■ AIM OF THE EXERCISE
Quote the data below word for word, leaving out any image.

■ EXTRACTED RECORDS

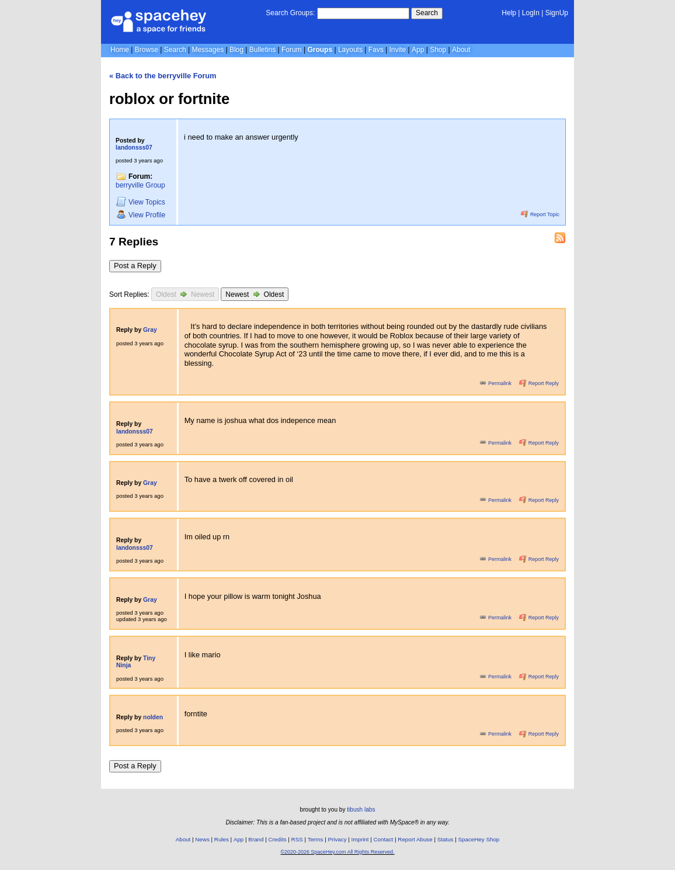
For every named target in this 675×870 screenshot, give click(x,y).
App (418, 50)
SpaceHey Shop (479, 839)
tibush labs (361, 809)
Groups (319, 50)
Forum (291, 50)
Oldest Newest (185, 294)
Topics (140, 202)
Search (427, 13)
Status (445, 839)
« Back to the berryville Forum (162, 75)
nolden (153, 717)
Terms (315, 839)
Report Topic (540, 214)
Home (119, 50)
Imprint (360, 839)
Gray (150, 330)
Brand (255, 839)
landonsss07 (134, 147)
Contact (384, 839)
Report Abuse (415, 839)
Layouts (350, 50)
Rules (221, 839)
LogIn (531, 13)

■ ANSWER TO THE EXERCISE
For every named target in this 675×870 screenshot, give click(x,y).
App (418, 50)
SpaceHey Shop (479, 839)
tibush labs (361, 809)
Groups (319, 50)
Forum (291, 50)
Oldest Newest (185, 294)
Topics (140, 202)
Search (427, 13)
Status (445, 839)
« Back to the berryville Forum (162, 75)
nolden (153, 717)
Terms (315, 839)
Report Topic (540, 214)
Home (119, 50)
Imprint (360, 839)
Gray (150, 330)
Brand (255, 839)
landonsss07 (134, 147)
Contact (384, 839)
Report Abuse (415, 839)
Layouts (350, 50)
Rules (221, 839)
LogIn (531, 13)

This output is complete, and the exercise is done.